19, January 2018

  1. International Solar Alliance Forum at World Future Energy Summit

 Source: PIB

On receipt of 15 ratifications, the International Solar Alliance (ISA) Framework Agreement entered into force on the 6th December, 2017 thereby making ISA a de jure treaty based international intergovernmental organisation.

  • So far 19 countries have ratified and 48 countries have signed the ISA Framework Agreement.
  • In one of its first outreach programmes post-ratification, the ISA hosted a two Day Event ‘International Solar Alliance Forum’ during 17-18th January, 2018 at the Future World Energy Summit (WFES) 2018

Key facts:

  • Minister of State (IC) for Power and New & Renewable Energy, Government of India congratulated ISA for organising the ISA Forum as its first overseas outreach activity.
  • Stated that over the years the Renewable Energy has become cheaper and is set to replace conventional energy, which is a healthy development, and added that India has one of the fastest growing Renewable Energy programmes in the World and the country would achieve its target of 175 GW of installed Renewable Energy capacity well before 2020.
  • The Ministerial Plenary was followed by three technical panel discussions: ISA a Trillion Dollar Opportunity; Networking of R&D Institutions in ISA Countries for Solar Innovation, Incubation & Start-Ups; and Best Practices for Solar Capacity Building in ISA Countries. These sessions were attended by Energy Ministers, policymakers, Multilateral Banks & Finance Institutions, R&D Institutions & Innovators, solar project developers and manufacturers, investors and other stakeholders.

-------------------------

### STATED PROBLEM A
Answer these questions from the International Solar Alliance passage:
(i) On what date did the ISA Framework Agreement enter into force?
(ii) How many countries have signed the ISA Framework Agreement?
(iii) What installed Renewable Energy capacity target does India expect to reach well before 2020?
### STATED PROBLEM B
Return the portion of the International Solar Alliance passage starting at "1. International Solar" and ending at "international intergovernmental organisation.", copied word for word.

### INFORMATION PROVIDED
-------------------------

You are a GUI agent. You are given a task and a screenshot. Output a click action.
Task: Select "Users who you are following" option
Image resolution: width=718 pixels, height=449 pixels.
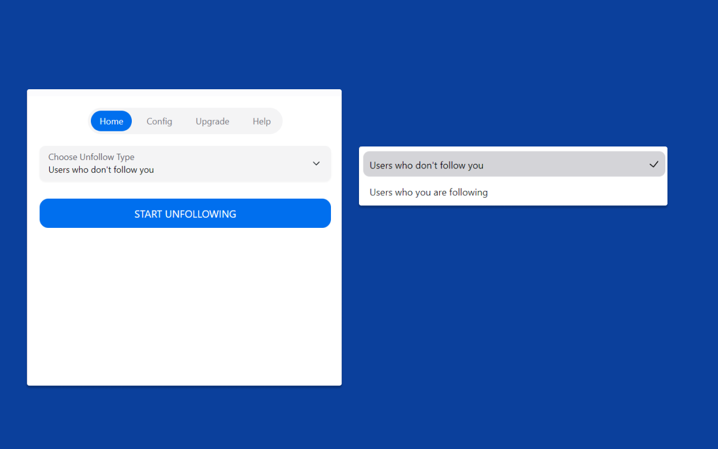[429, 193]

-------------------------

### RIGHT ANSWER A
(i) 6th December, 2017
(ii) 48
(iii) 175 GW

### RIGHT ANSWER B
1. International Solar Alliance Forum at World Future Energy Summit

 Source: PIB

On receipt of 15 ratifications, the International Solar Alliance (ISA) Framework Agreement entered into force on the 6th December, 2017 thereby making ISA a de jure treaty based international intergovernmental organisation.